(Element lookup items)
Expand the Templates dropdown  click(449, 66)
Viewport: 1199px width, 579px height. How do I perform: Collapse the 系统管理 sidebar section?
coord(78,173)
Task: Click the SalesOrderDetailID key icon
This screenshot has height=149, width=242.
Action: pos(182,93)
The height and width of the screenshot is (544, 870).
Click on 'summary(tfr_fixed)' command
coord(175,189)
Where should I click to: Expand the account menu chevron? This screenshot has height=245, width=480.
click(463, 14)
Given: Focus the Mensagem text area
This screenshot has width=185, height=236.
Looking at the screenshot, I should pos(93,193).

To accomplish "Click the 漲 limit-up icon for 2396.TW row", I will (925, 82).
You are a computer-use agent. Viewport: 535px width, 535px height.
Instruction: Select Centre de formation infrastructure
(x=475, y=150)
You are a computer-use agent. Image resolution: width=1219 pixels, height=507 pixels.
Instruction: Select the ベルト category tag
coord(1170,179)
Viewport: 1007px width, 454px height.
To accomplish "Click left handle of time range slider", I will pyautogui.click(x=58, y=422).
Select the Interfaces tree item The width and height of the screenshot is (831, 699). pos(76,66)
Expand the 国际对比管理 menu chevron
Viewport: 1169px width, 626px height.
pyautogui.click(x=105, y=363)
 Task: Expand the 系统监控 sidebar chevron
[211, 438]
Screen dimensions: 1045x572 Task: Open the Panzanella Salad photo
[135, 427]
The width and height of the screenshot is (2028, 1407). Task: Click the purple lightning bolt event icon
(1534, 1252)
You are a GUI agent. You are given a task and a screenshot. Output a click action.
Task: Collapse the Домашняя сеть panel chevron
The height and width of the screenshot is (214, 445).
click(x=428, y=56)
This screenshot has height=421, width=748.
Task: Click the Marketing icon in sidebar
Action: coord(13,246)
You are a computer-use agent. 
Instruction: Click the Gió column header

__TASK DIRECTIONS__:
Output the items between the lines holding "The width and height of the screenshot is (2028, 1407)." and "(1534, 1252)", inclusive, as a two-column CSV with the columns item_text and answer. Give one row per item, put each field in quotation marks, and replace line breaks with spaces.

__RESPONSE FOR THIS EXERCISE__:
item_text,answer
"The width and height of the screenshot is (2028, 1407). Task: Click the purple lightning bolt event icon","(1534, 1252)"